For savers: Take a realistic look at your retirement numbers now
Break your retirement into phases for better planning
Understanding how much savings you'll realistically need for the retirement you want is critical. A recent CIBC poll found that only 36% of non-retirees plan to have a traditional retirement where they stop work altogether right away. There are alternatives, such as phased retirement with reduced work hours, starting new part-time work, or taking on consulting or freelance roles. Additionally, not all years of retirement will require the same spending: your active early years might include more expenses for travel and hobbies, while your middle years may see a reduction in discretionary costs as everyday living stabilizes. In the later years, healthcare expenses could rise significantly.
Work with your advisor to create a detailed breakdown of your retirement phases, considering both income sources and spending needs. Discuss options like phased retirement or part-time work to supplement your savings. For example, ask, “How can I structure my portfolio to support phased retirement or supplement my income while preserving funds for future healthcare costs?”
Balance paying down debt with investing
Jamie Golombek highlights the importance of prioritizing retirement savings alongside paying down a mortgage in his report Mortgages or Margaritas (PDF, 465 kb) Opens a new window.. For many Canadians, their home is a significant part of their retirement plan, but balancing mortgage payments with investing is crucial. While paying off a mortgage is an important goal, doing so at the expense of not investing can leave you with a fully paid home but insufficient funds for other retirement plans, such as travel or healthcare.
Discuss with your advisor how to balance paying down a mortgage and investing for retirement. Ask, “What’s the optimal way to allocate my resources so I can pay my mortgage without neglecting my retirement savings?”

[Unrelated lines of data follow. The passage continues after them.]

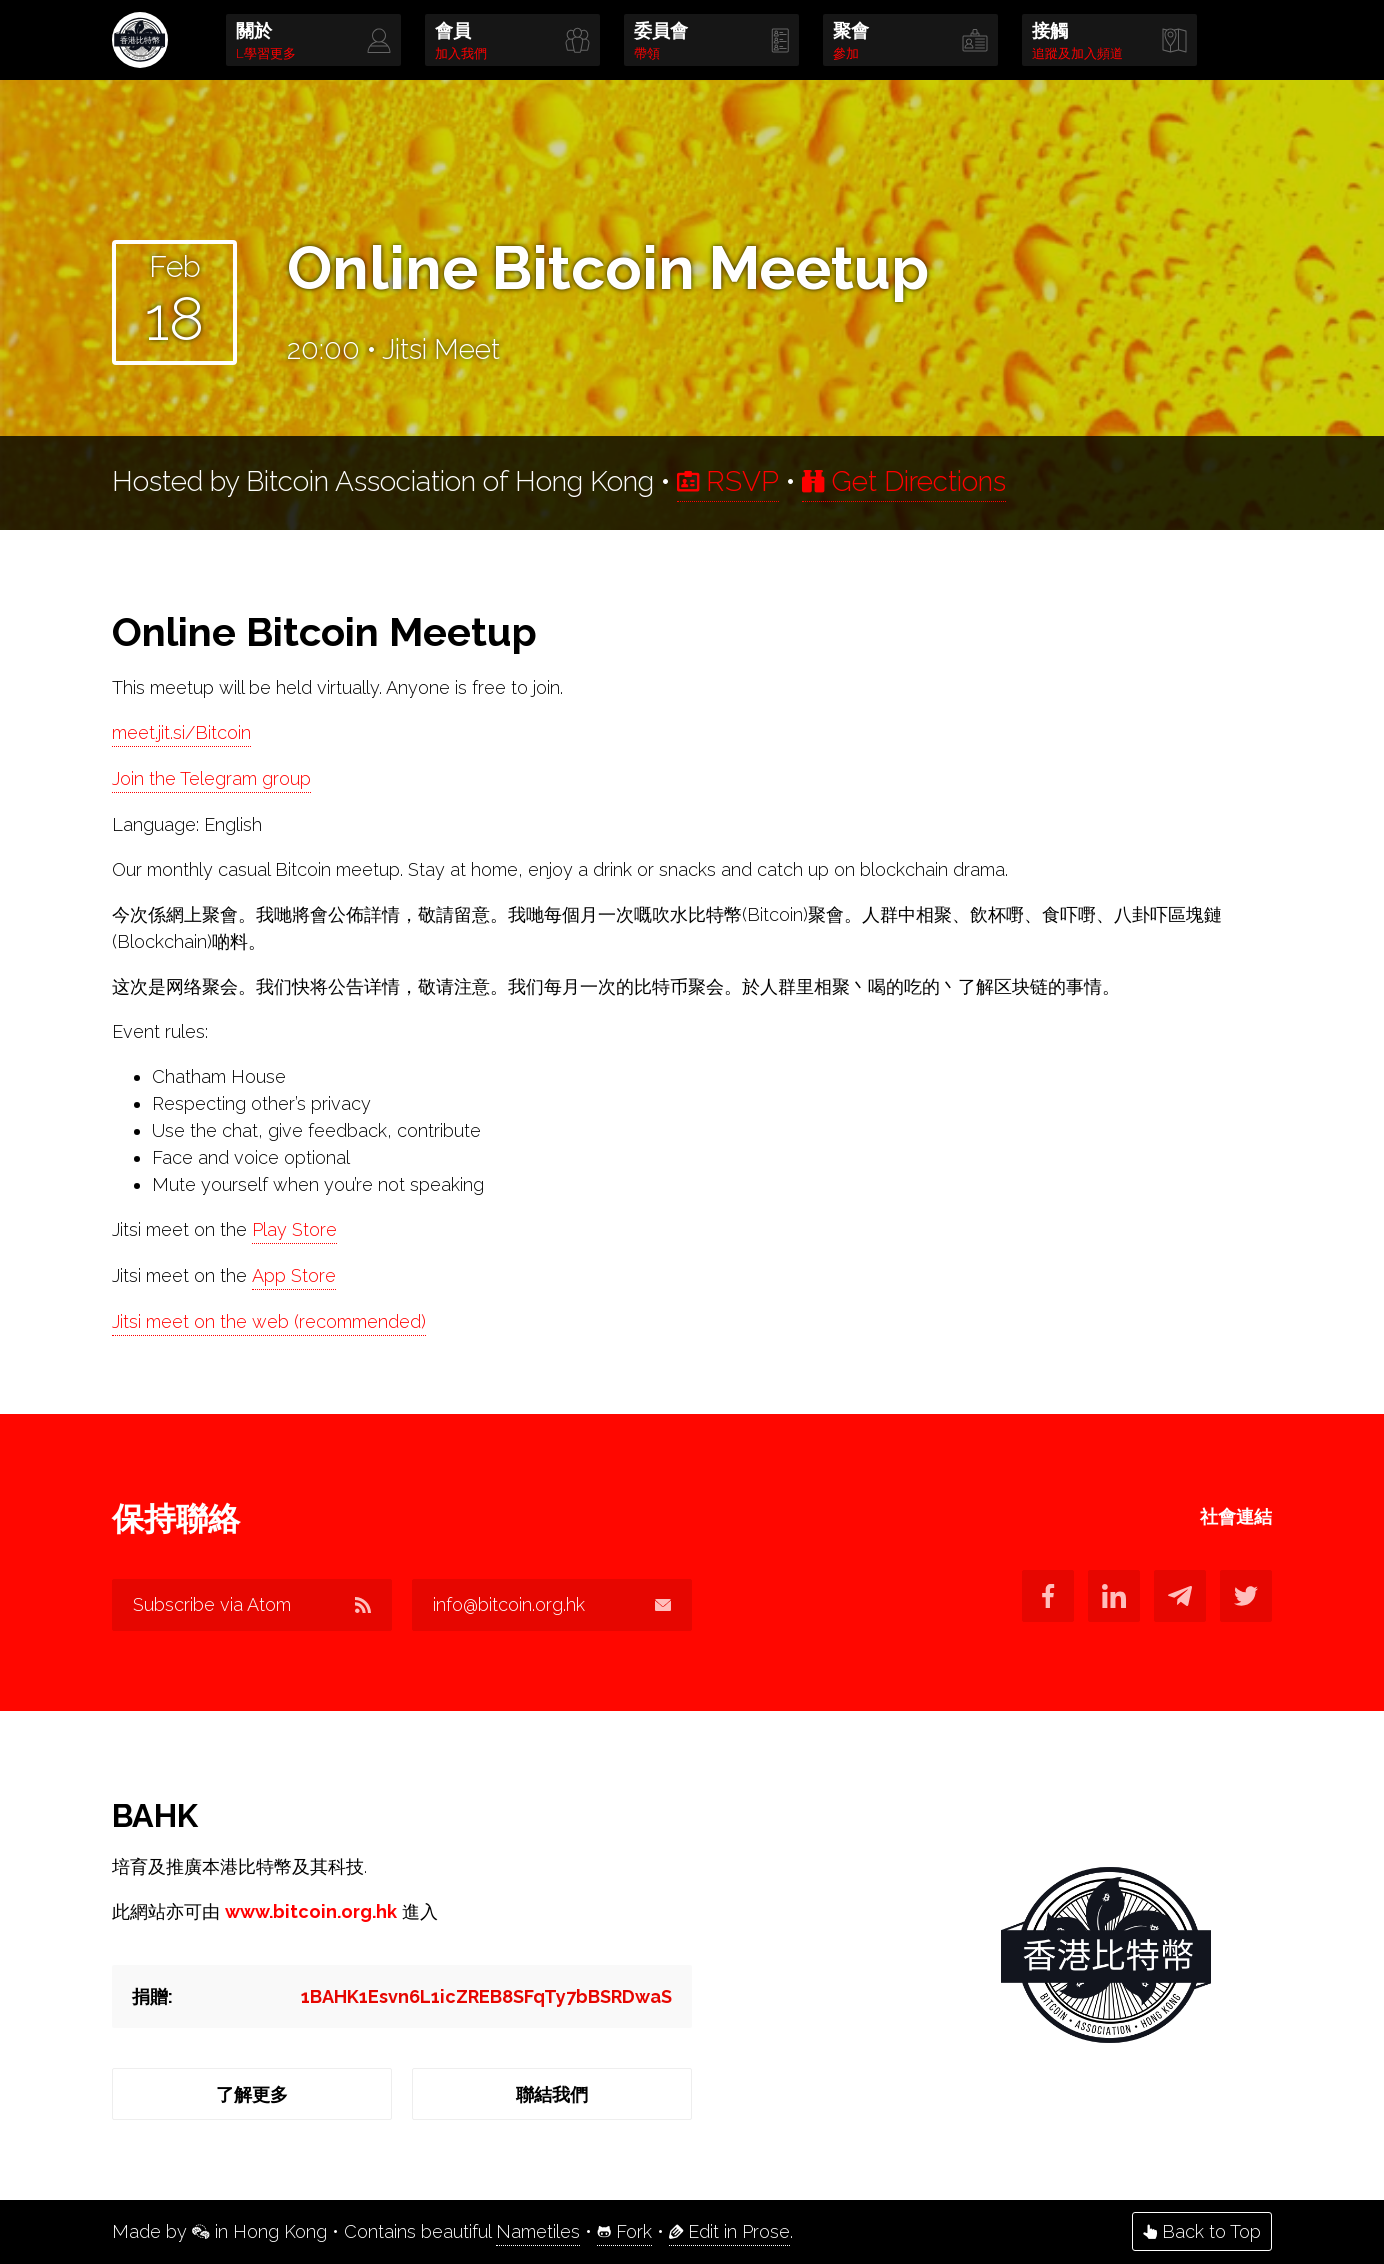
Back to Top (1202, 2231)
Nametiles (538, 2231)
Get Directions (904, 481)
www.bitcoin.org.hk (311, 1911)
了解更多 (252, 2094)
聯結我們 (552, 2094)
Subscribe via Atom (252, 1604)
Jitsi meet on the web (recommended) (269, 1321)
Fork (624, 2231)
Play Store (294, 1229)
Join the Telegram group (211, 778)
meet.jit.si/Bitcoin (181, 732)
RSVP (728, 481)
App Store (294, 1275)
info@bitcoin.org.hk (552, 1604)
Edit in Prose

Account for inflation in retirement
One of the biggest risks to retirement savings is inflation. Over time, the rising cost of goods and services can erode the purchasing power of your savings, making it harder to maintain your desired lifestyle. To address this, include investments in your portfolio that are likely to grow faster than inflation, such as equities or real assets. Additionally, plan for inflation when calculating your income needs in retirement. A fixed income that seems sufficient today might not be enough in 10 or 20 years.

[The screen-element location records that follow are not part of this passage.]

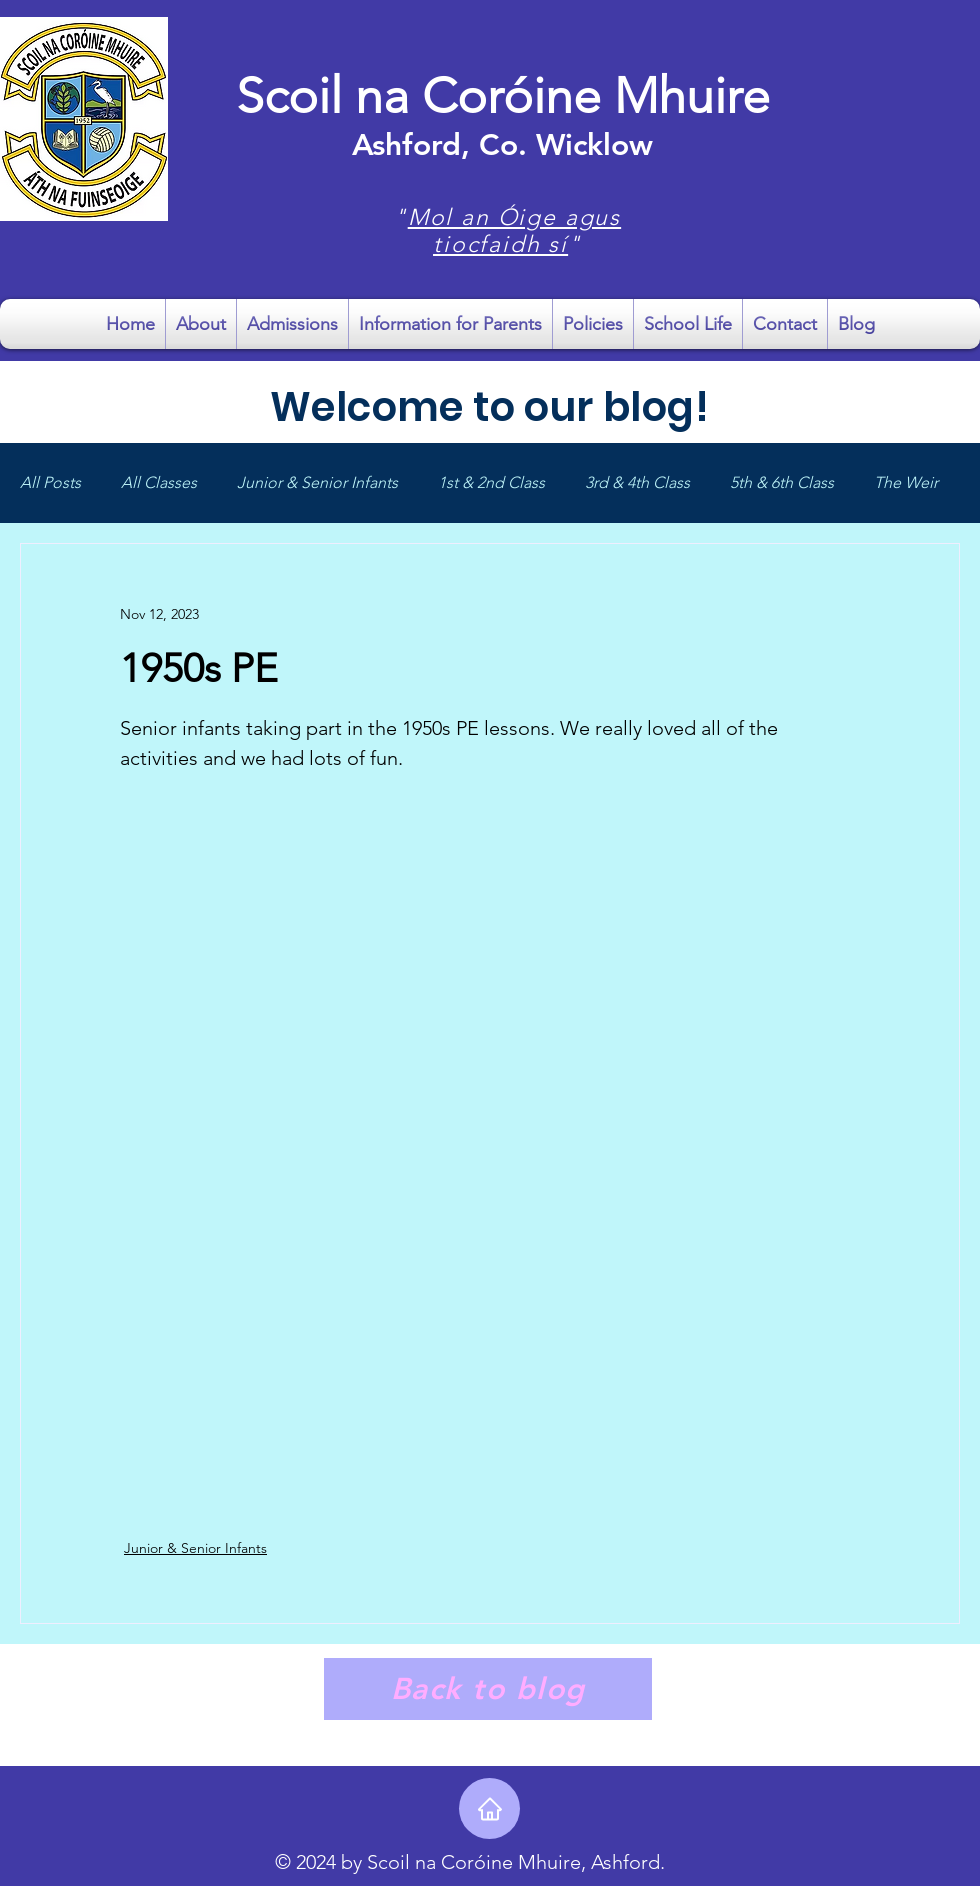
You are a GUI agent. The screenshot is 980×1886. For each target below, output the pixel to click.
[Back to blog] (488, 1689)
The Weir (906, 482)
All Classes (159, 482)
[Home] (489, 1808)
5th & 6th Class (782, 482)
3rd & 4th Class (637, 482)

When working with your advisor, ask, “How can I adjust my portfolio to include assets that provide protection against inflation? What steps can I take to ensure my income grows alongside rising costs?
For retirees: Keep fine-tuning and stay open to change
Reassess and optimize your retirement plan
Even if you’re already retired, it’s never too late to adjust your financial plan. A sustainable withdrawal rate can help ensure your savings last throughout retirement. Start by reviewing your budget, expected expenses, and sources of income, and adjust your withdrawal strategy to align with current market conditions and your financial goals. For example, reduce withdrawals during periods of market volatility to preserve your portfolio’s value, and explore using fixed-income investments to cover essential expenses while allowing growth-oriented investments to recover.

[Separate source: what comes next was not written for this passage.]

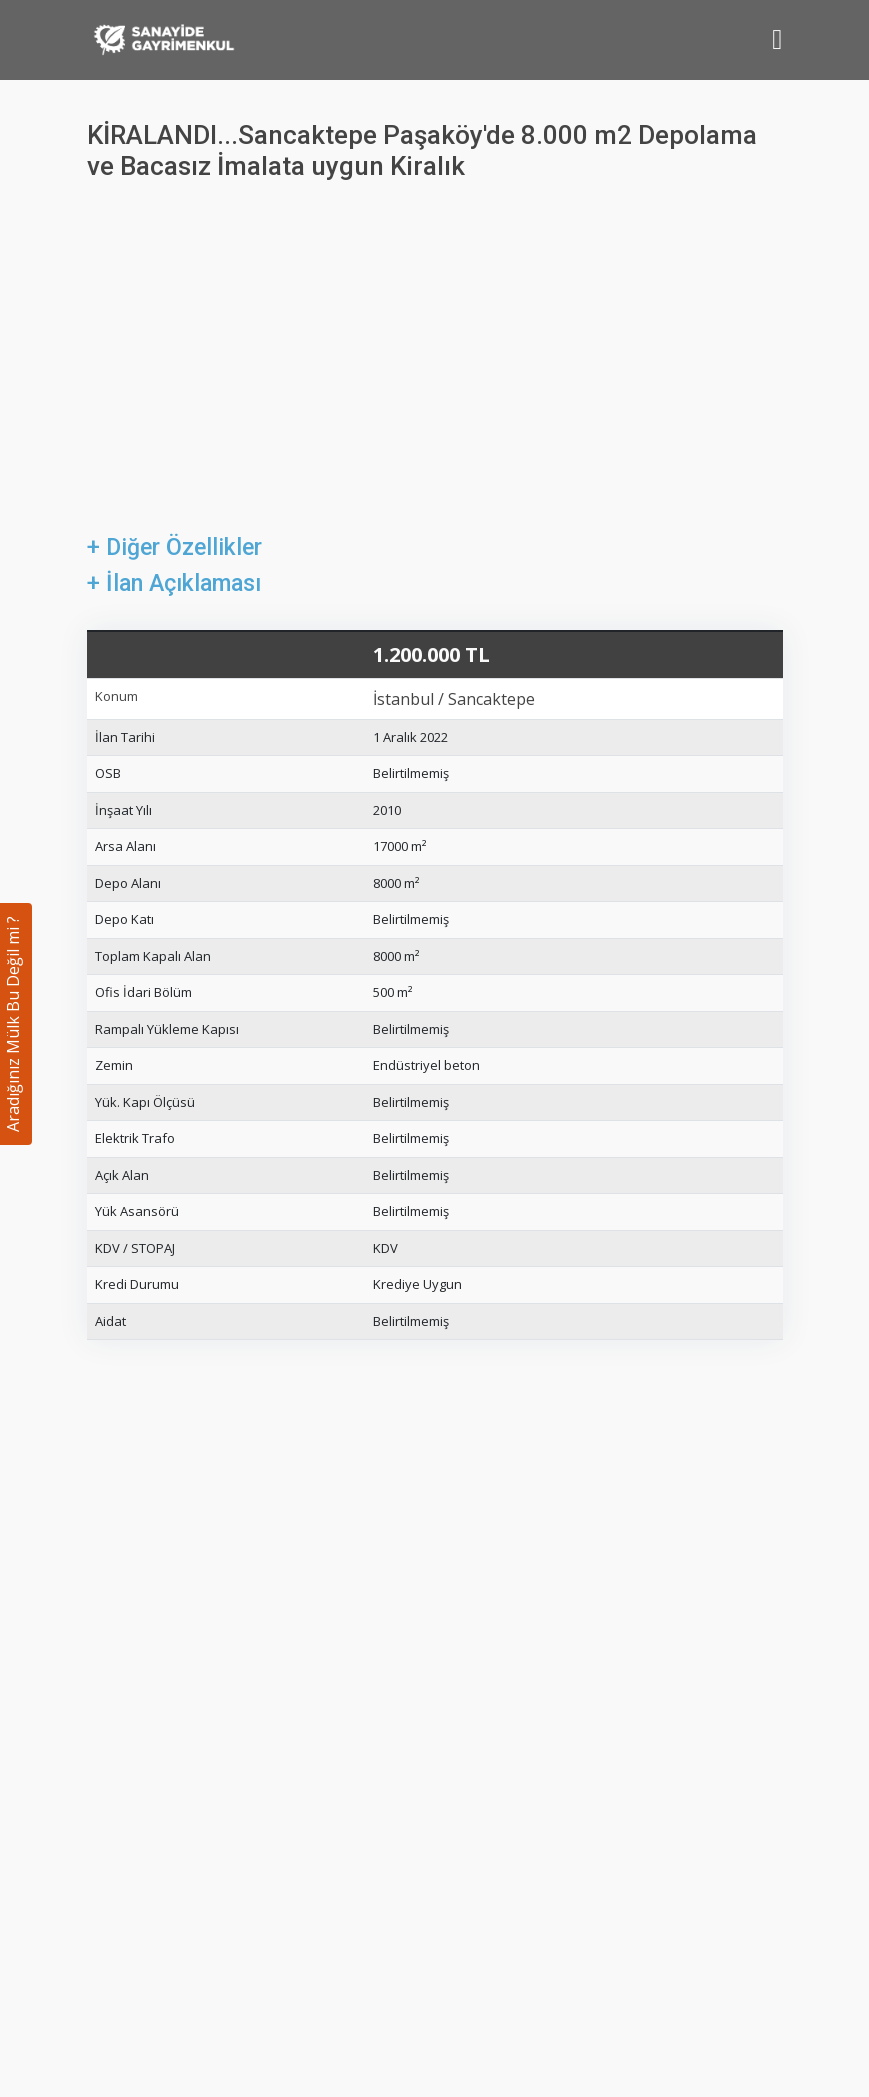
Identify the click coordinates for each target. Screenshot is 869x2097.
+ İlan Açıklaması (174, 583)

Rethink what counts as a “safe” investment strategy
While traditionally safe investments like GICs provide security, they may not offer enough growth to keep pace with inflation, particularly in a low-interest-rate environment. Retirees can consider incorporating a mix of income-generating and growth-oriented investments, such as dividend-paying stocks or balanced funds. These options can help maintain your portfolio’s purchasing power and ensure long-term stability.
Schedule an annual review of your financial plan with an advisor to discuss questions like “How can I adjust my withdrawal strategy to extend the life of my savings?” and “What investment options can provide both growth and stability?”
Time your government programs and benefits wisely
Government programs such as the Canada Pension Plan (CPP), Quebec Pension Plan (QPP) and Old Age Security (OAS) are an important element of many Canadians’ retirement income. By delaying the start of these benefits, you can substantially increase your monthly payouts, providing additional financial security later in life. Flexible savings tools like TFSAs can complement decisions about CPP, QPP and OAS by providing an adaptable source of income. For instance, TFSAs can help bridge income gaps while you delay CPP or QPP to maximize benefits or cover unexpected expenses without impacting taxable income.
Work with your advisor to explore strategies for coordinating these elements. For example, ask, “How can delaying CPP, QPP or OAS improve my overall retirement income, and how can I use my TFSA to support this decision?”
As Canadians enjoy longer retirements, this stage of life requires proactive planning and strategies to make your savings go the distance. Whether you’re saving for the future or managing withdrawals today, a comprehensive and forward-thinking plan and expert advice can help ensure a secure and fulfilling retirement.